OKLAHOMA CITY -- Attorneys for bombing suspect Timothy McVeigh asked a judge yesterday to move the trial outside of the state Oklahoma, arguing that intense local media coverage of the attack would make a fair trial impossible.

"There exists in this district so great a prejudice against Mr. McVeigh that he cannot obtain a fair and impartial trial at any place fixed by law for holding court within this district, or, in fact, within the state of Oklahoma," attorney Stephen Jones wrote in the motion.

Attorneys and clerks hauled in thousands of pages of newspaper tearsheets and other exhibits on a small cart to file within the court system.

U.S. District Judge Wayne Alley has set trial for McVeigh and Terry Nichols for May 17 in Lawton, about 90 miles southwest of the site of the bombing of the Alfred P. Murrah Federal Building.

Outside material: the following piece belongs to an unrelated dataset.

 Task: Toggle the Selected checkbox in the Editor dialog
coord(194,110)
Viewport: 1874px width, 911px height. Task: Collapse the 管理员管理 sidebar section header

Alley ruled that finding an impartial jury in Oklahoma City would be "chancy," but defense attorneys maintain that Lawton's jury pool would be equally suspect.

Jones has said that more than half of 400 Lawton-area residents polled believe that McVeigh is guilty, and most of the rest were undecided about whether or not he is responsible.

Jones and Michael Tigar, the head of Nichols' defense team, have proposed there be alternate trial sites in places including Charleston, W.Va., San Francisco and Denver.

Nichols and McVeigh have been indicted on federal murder and conspiracy charges in the April 19 bombing, which killed 169 people and injured more than 500.

Prosecutors are seeking the death penalty against both men, although only McVeigh is accused of actually driving a truck bomb from Kansas to Oklahoma City. Both men are accused of planning the attack.

Yesterday, attorneys for Nichols and McVeigh challenged federal death penalty laws as unconstitutionally vague and asked Alley to bar prosecutors from seeking capital punishment.

The federal government has not executed anyone in more than 30 years.